- **Try it**: For the data below, give again exactly the lines from the one containing "Identify the click" through the one containing "commissural neuron axon guidance (201, 145)", both ends included, and no others.

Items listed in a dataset
==================================================

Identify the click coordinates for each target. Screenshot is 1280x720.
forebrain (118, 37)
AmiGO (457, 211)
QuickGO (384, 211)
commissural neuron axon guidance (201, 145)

==================================================

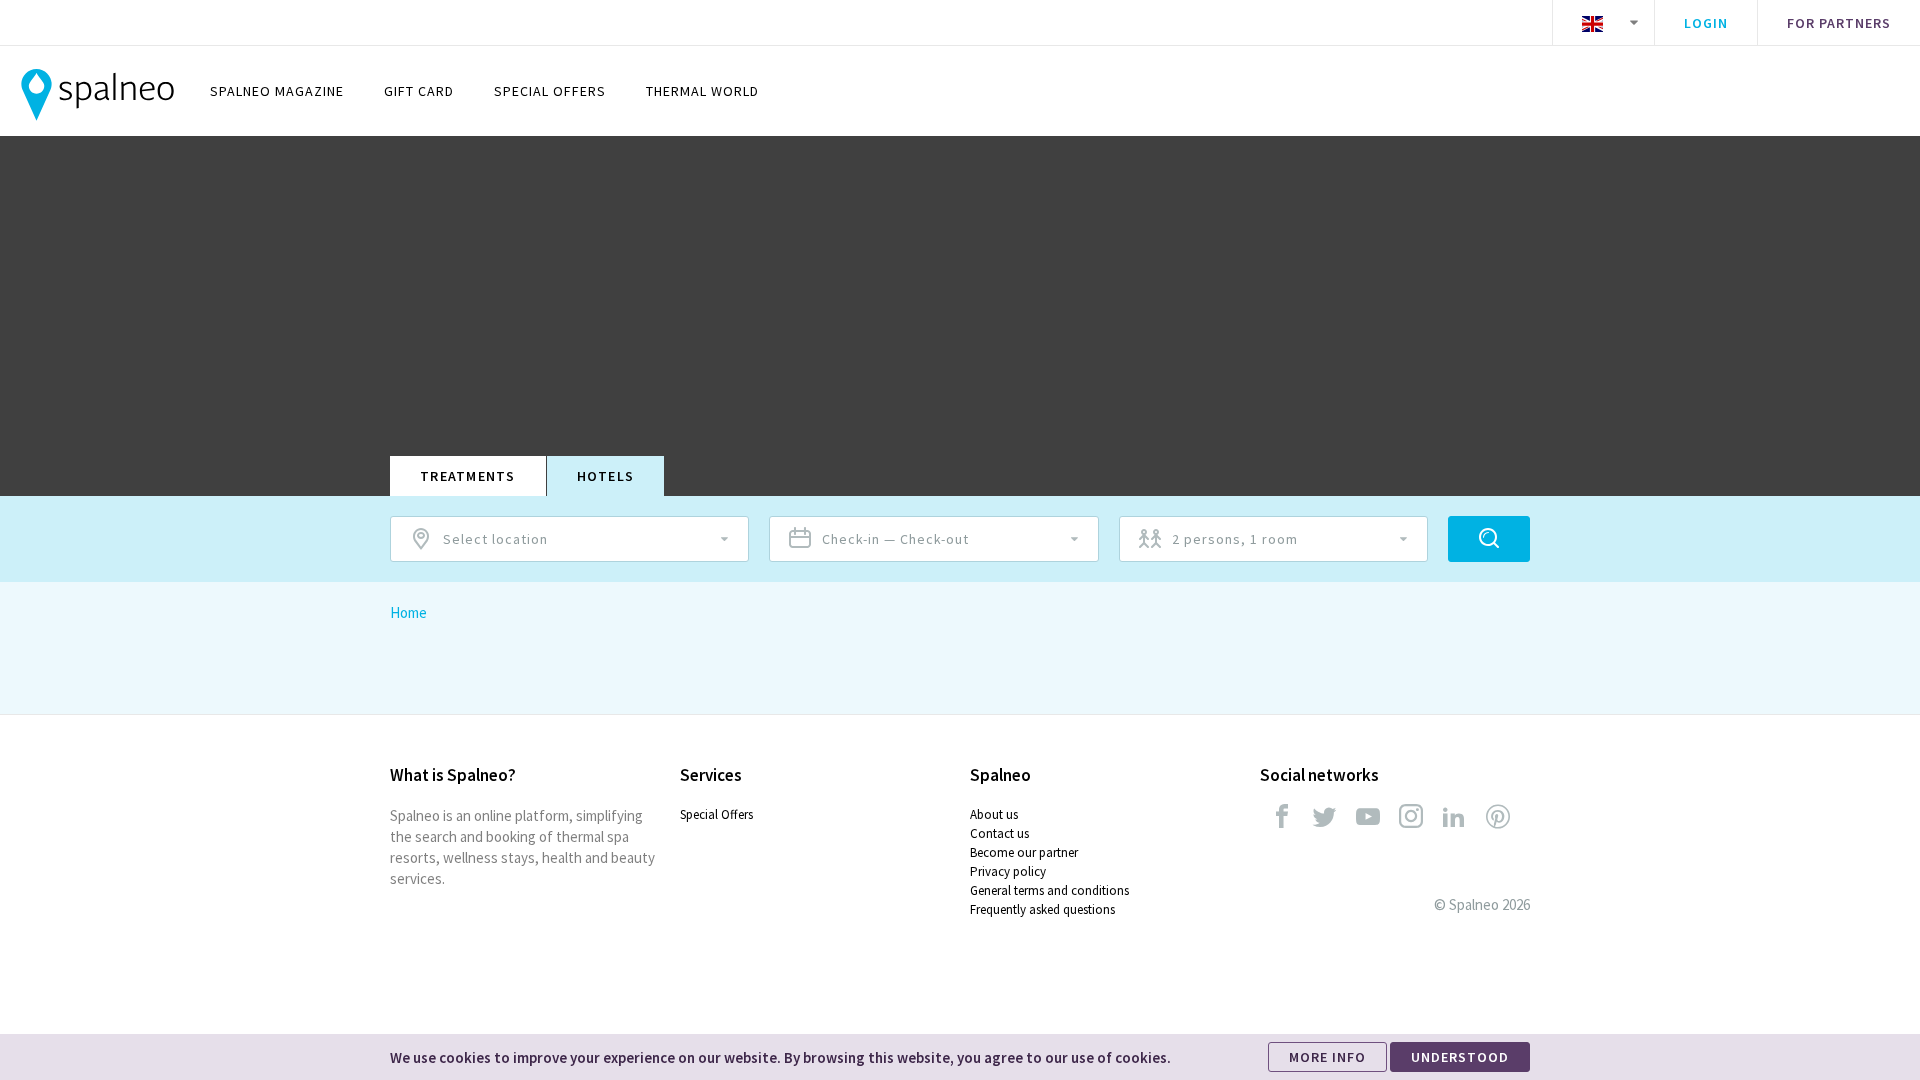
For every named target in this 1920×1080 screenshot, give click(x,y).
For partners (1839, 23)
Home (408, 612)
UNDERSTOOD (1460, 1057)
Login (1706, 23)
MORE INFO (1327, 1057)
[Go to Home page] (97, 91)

==================================================

- **Response to the exercise**:
Identify the click coordinates for each target. Screenshot is 1280x720.
forebrain (118, 37)
AmiGO (457, 211)
QuickGO (384, 211)
commissural neuron axon guidance (201, 145)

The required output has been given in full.